## Exercise directions
From the rows below, copy out every line that contains the string "pixels". Case matters, so match uppercase and lowercase letters exactly.

+++++

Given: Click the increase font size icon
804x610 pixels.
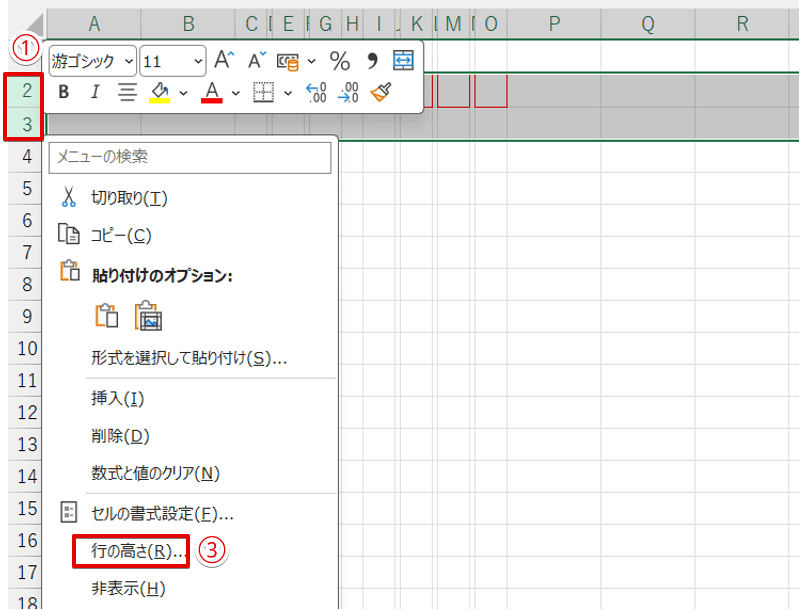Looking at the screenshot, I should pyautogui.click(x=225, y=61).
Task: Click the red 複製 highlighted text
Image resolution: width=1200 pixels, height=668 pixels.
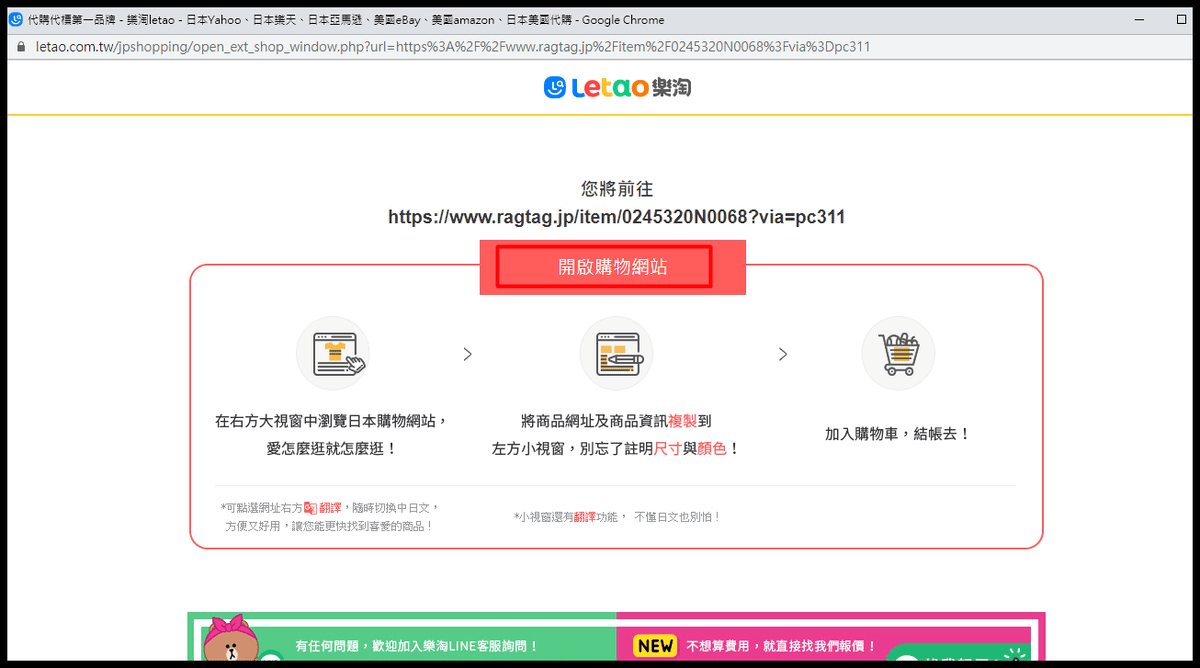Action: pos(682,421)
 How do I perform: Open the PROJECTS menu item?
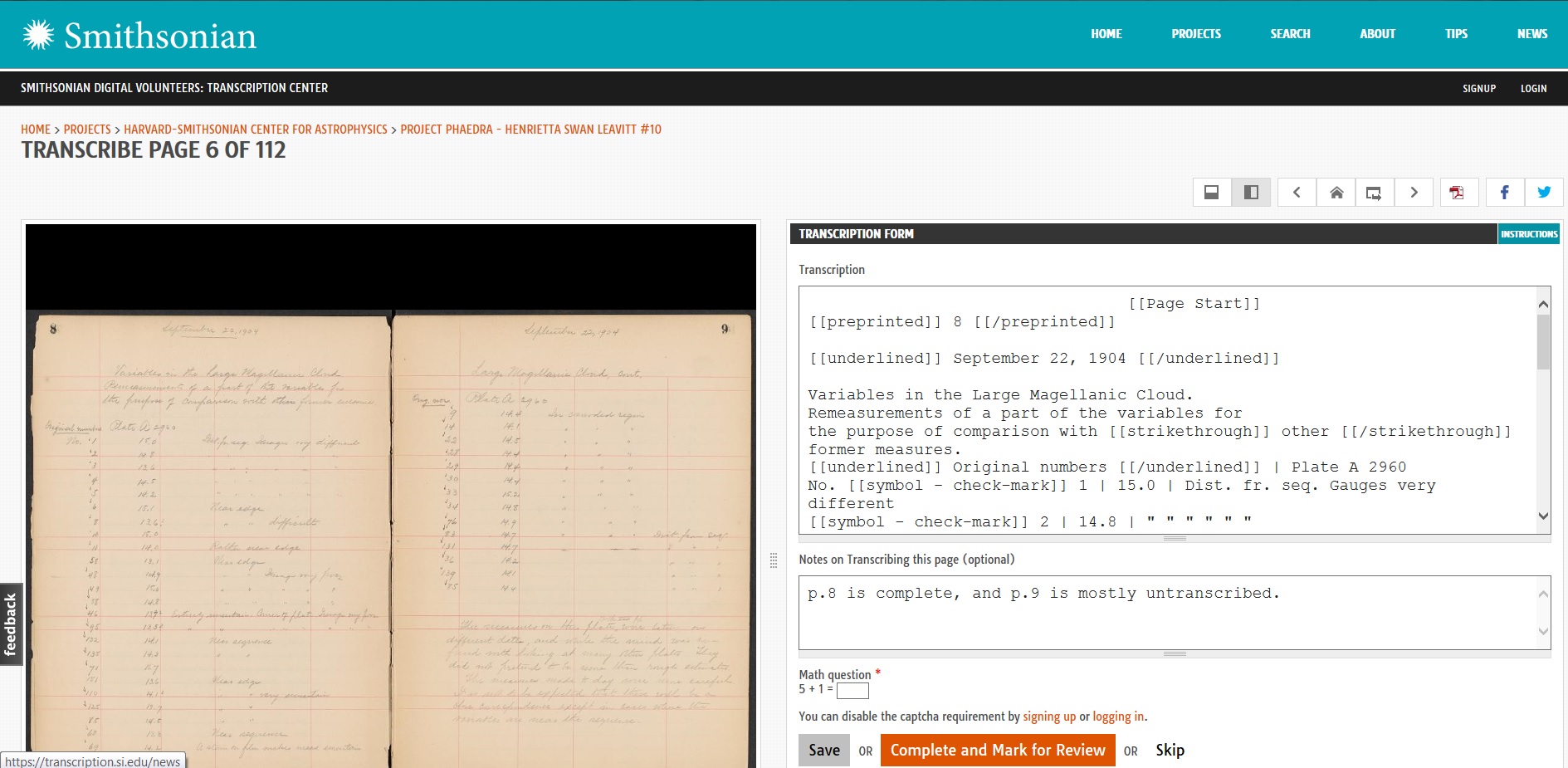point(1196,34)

+++++

## Response to the exercise
804x610 pixels.
Image resolution: width=1200 pixels, height=668 pixels.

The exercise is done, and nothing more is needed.